Exercise prompt
In full and without deviation, write out the entries that follow.

Data extracts

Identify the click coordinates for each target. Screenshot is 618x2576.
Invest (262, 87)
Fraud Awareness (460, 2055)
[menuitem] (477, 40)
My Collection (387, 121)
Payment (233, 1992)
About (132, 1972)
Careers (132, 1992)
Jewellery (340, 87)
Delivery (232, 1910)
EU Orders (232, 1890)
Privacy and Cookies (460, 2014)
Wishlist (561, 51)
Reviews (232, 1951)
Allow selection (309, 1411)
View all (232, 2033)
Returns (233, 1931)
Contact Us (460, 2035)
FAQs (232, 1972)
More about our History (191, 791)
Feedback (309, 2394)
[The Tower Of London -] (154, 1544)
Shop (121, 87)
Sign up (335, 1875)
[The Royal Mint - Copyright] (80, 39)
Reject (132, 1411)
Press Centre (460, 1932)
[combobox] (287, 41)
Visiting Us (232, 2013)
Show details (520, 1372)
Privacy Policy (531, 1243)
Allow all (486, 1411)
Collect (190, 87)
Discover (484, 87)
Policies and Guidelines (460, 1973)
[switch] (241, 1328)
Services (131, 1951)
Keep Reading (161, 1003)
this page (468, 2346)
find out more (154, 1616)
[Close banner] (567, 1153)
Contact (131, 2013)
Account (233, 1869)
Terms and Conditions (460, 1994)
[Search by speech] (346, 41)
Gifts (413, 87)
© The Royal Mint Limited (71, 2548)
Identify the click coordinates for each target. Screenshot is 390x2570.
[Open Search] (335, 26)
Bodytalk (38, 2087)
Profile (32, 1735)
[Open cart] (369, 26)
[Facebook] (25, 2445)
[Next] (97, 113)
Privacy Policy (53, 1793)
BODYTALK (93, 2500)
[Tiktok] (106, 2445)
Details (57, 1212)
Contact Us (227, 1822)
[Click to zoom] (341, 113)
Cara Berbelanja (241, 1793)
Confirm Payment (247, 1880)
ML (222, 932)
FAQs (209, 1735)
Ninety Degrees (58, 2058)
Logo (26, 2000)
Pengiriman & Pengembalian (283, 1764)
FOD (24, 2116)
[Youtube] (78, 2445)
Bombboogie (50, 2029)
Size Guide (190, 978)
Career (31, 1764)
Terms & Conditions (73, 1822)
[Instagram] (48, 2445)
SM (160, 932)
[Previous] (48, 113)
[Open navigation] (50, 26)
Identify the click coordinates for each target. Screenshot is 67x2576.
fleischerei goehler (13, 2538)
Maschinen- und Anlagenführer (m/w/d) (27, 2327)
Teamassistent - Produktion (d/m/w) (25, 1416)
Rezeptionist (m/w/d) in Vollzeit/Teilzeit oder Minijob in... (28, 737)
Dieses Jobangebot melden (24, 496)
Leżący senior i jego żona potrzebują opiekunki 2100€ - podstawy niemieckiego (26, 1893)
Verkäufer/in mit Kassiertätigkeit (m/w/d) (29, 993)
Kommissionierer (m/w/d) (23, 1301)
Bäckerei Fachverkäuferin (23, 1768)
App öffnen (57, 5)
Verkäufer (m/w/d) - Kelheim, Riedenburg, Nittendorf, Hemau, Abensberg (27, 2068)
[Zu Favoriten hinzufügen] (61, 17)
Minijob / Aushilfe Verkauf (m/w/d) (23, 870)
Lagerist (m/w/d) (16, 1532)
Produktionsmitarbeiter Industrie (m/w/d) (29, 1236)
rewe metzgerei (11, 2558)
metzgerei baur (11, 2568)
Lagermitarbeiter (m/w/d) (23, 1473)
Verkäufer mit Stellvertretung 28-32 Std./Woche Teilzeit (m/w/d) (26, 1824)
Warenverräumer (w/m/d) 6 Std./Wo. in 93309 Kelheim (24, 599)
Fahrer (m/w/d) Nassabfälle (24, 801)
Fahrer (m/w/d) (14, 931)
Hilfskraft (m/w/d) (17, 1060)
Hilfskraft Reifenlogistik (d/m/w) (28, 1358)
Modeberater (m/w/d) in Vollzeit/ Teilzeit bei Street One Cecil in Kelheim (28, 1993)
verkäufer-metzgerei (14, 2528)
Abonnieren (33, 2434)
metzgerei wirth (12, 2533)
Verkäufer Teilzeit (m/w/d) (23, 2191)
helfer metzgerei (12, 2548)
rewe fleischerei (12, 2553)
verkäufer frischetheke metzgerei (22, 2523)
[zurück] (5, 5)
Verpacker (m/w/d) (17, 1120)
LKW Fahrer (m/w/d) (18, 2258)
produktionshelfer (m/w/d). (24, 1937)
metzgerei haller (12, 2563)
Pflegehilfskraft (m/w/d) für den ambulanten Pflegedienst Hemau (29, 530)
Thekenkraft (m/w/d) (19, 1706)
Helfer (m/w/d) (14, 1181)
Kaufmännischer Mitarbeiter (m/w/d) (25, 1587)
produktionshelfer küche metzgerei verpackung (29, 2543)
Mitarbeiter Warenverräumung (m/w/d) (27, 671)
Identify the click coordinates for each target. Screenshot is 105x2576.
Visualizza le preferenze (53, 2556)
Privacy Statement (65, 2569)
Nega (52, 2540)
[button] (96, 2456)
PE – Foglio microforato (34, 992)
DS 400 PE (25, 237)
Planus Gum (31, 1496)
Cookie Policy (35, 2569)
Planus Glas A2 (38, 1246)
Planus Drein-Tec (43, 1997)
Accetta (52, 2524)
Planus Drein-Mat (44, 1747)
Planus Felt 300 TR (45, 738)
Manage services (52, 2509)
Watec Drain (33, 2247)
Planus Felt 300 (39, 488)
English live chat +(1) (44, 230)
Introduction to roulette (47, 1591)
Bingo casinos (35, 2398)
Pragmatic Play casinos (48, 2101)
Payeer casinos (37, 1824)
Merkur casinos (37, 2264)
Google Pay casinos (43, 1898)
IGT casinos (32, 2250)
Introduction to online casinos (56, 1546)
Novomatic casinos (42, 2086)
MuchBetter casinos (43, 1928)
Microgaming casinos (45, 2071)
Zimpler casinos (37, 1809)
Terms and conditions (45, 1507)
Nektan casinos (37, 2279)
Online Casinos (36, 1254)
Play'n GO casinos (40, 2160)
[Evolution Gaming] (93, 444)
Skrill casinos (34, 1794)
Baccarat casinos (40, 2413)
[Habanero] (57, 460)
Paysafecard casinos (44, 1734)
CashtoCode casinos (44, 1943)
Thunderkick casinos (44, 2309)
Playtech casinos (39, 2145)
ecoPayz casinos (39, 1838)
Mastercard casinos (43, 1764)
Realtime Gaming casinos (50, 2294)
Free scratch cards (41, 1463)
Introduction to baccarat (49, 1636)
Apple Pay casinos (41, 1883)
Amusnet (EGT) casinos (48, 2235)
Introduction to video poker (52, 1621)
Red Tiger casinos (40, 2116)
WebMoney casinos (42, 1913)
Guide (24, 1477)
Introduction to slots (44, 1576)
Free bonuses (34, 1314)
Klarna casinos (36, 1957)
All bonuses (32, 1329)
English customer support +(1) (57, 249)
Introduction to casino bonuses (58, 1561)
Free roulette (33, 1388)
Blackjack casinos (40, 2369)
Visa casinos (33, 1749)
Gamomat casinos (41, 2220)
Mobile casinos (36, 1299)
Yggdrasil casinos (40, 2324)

Response area
Identify the click coordinates for each target. Screenshot is 618x2576.
Invest (262, 87)
Fraud Awareness (460, 2055)
[menuitem] (477, 40)
My Collection (387, 121)
Payment (233, 1992)
About (132, 1972)
Careers (132, 1992)
Jewellery (340, 87)
Delivery (232, 1910)
EU Orders (232, 1890)
Privacy and Cookies (460, 2014)
Wishlist (561, 51)
Reviews (232, 1951)
Allow selection (309, 1411)
View all (232, 2033)
Returns (233, 1931)
Contact Us (460, 2035)
FAQs (232, 1972)
More about our History (191, 791)
Feedback (309, 2394)
[The Tower Of London -] (154, 1544)
Shop (121, 87)
Sign up (335, 1875)
[The Royal Mint - Copyright] (80, 39)
Reject (132, 1411)
Press Centre (460, 1932)
[combobox] (287, 41)
Visiting Us (232, 2013)
Show details (520, 1372)
Privacy Policy (531, 1243)
Allow all (486, 1411)
Collect (190, 87)
Discover (484, 87)
Policies and Guidelines (460, 1973)
[switch] (241, 1328)
Services (131, 1951)
Keep Reading (161, 1003)
this page (468, 2346)
find out more (154, 1616)
[Close banner] (567, 1153)
Contact (131, 2013)
Account (233, 1869)
Terms and Conditions (460, 1994)
[Search by speech] (346, 41)
Gifts (413, 87)
© The Royal Mint Limited (71, 2548)
Identify the click coordinates for each target. Screenshot is 390x2570.
[Open Search] (335, 26)
Bodytalk (38, 2087)
Profile (32, 1735)
[Open cart] (369, 26)
[Facebook] (25, 2445)
[Next] (97, 113)
Privacy Policy (53, 1793)
BODYTALK (93, 2500)
[Tiktok] (106, 2445)
Details (57, 1212)
Contact Us (227, 1822)
[Click to zoom] (341, 113)
Cara Berbelanja (241, 1793)
Confirm Payment (247, 1880)
ML (222, 932)
FAQs (209, 1735)
Ninety Degrees (58, 2058)
Logo (26, 2000)
Pengiriman & Pengembalian (283, 1764)
FOD (24, 2116)
[Youtube] (78, 2445)
Bombboogie (50, 2029)
Size Guide (190, 978)
Career (31, 1764)
Terms & Conditions (73, 1822)
[Instagram] (48, 2445)
SM (160, 932)
[Previous] (48, 113)
[Open navigation] (50, 26)
Identify the click coordinates for each target. Screenshot is 67x2576.
fleischerei goehler (13, 2538)
Maschinen- und Anlagenführer (m/w/d) (27, 2327)
Teamassistent - Produktion (d/m/w) (25, 1416)
Rezeptionist (m/w/d) in Vollzeit/Teilzeit oder Minijob in... (28, 737)
Dieses Jobangebot melden (24, 496)
Leżący senior i jego żona potrzebują opiekunki 2100€ - podstawy niemieckiego (26, 1893)
Verkäufer/in mit Kassiertätigkeit (m/w/d) (29, 993)
Kommissionierer (m/w/d) (23, 1301)
Bäckerei Fachverkäuferin (23, 1768)
App öffnen (57, 5)
Verkäufer (m/w/d) - Kelheim, Riedenburg, Nittendorf, Hemau, Abensberg (27, 2068)
[Zu Favoriten hinzufügen] (61, 17)
Minijob / Aushilfe Verkauf (m/w/d) (23, 870)
Lagerist (m/w/d) (16, 1532)
Produktionsmitarbeiter Industrie (m/w/d) (29, 1236)
rewe metzgerei (11, 2558)
metzgerei baur (11, 2568)
Lagermitarbeiter (m/w/d) (23, 1473)
Verkäufer mit Stellvertretung 28-32 Std./Woche Teilzeit (m/w/d) (26, 1824)
Warenverräumer (w/m/d) 6 Std./Wo. in 93309 Kelheim (24, 599)
Fahrer (m/w/d) Nassabfälle (24, 801)
Fahrer (m/w/d) (14, 931)
Hilfskraft (m/w/d) (17, 1060)
Hilfskraft Reifenlogistik (d/m/w) (28, 1358)
Modeberater (m/w/d) in Vollzeit/ Teilzeit bei Street One Cecil in Kelheim (28, 1993)
verkäufer-metzgerei (14, 2528)
Abonnieren (33, 2434)
metzgerei wirth (12, 2533)
Verkäufer Teilzeit (m/w/d) (23, 2191)
helfer metzgerei (12, 2548)
rewe fleischerei (12, 2553)
verkäufer frischetheke metzgerei (22, 2523)
[zurück] (5, 5)
Verpacker (m/w/d) (17, 1120)
LKW Fahrer (m/w/d) (18, 2258)
produktionshelfer (m/w/d). (24, 1937)
metzgerei haller (12, 2563)
Pflegehilfskraft (m/w/d) für den ambulanten Pflegedienst Hemau (29, 530)
Thekenkraft (m/w/d) (19, 1706)
Helfer (m/w/d) (14, 1181)
Kaufmännischer Mitarbeiter (m/w/d) (25, 1587)
produktionshelfer küche metzgerei verpackung (29, 2543)
Mitarbeiter Warenverräumung (m/w/d) (27, 671)
Identify the click coordinates for each target. Screenshot is 105x2576.
Visualizza le preferenze (53, 2556)
Privacy Statement (65, 2569)
Nega (52, 2540)
[button] (96, 2456)
PE – Foglio microforato (34, 992)
DS 400 PE (25, 237)
Planus Gum (31, 1496)
Cookie Policy (35, 2569)
Planus Glas A2 (38, 1246)
Planus Drein-Tec (43, 1997)
Accetta (52, 2524)
Planus Drein-Mat (44, 1747)
Planus Felt 300 TR (45, 738)
Manage services (52, 2509)
Watec Drain (33, 2247)
Planus Felt 300 (39, 488)
English live chat +(1) (44, 230)
Introduction to roulette (47, 1591)
Bingo casinos (35, 2398)
Pragmatic Play casinos (48, 2101)
Payeer casinos (37, 1824)
Merkur casinos (37, 2264)
Google Pay casinos (43, 1898)
IGT casinos (32, 2250)
Introduction to online casinos (56, 1546)
Novomatic casinos (42, 2086)
MuchBetter casinos (43, 1928)
Microgaming casinos (45, 2071)
Zimpler casinos (37, 1809)
Terms and conditions (45, 1507)
Nektan casinos (37, 2279)
Online Casinos (36, 1254)
Play'n GO casinos (40, 2160)
[Evolution Gaming] (93, 444)
Skrill casinos (34, 1794)
Baccarat casinos (40, 2413)
[Habanero] (57, 460)
Paysafecard casinos (44, 1734)
CashtoCode casinos (44, 1943)
Thunderkick casinos (44, 2309)
Playtech casinos (39, 2145)
ecoPayz casinos (39, 1838)
Mastercard casinos (43, 1764)
Realtime Gaming casinos (50, 2294)
Free scratch cards (41, 1463)
Introduction to baccarat (49, 1636)
Apple Pay casinos (41, 1883)
Amusnet (EGT) casinos (48, 2235)
Introduction to video poker (52, 1621)
Red Tiger casinos (40, 2116)
WebMoney casinos (42, 1913)
Guide (24, 1477)
Introduction to slots (44, 1576)
Free bonuses (34, 1314)
Klarna casinos (36, 1957)
All bonuses (32, 1329)
English customer support +(1) (57, 249)
Introduction to casino bonuses (58, 1561)
Free roulette (33, 1388)
Blackjack casinos (40, 2369)
Visa casinos (33, 1749)
Gamomat casinos (41, 2220)
Mobile casinos (36, 1299)
Yggdrasil casinos (40, 2324)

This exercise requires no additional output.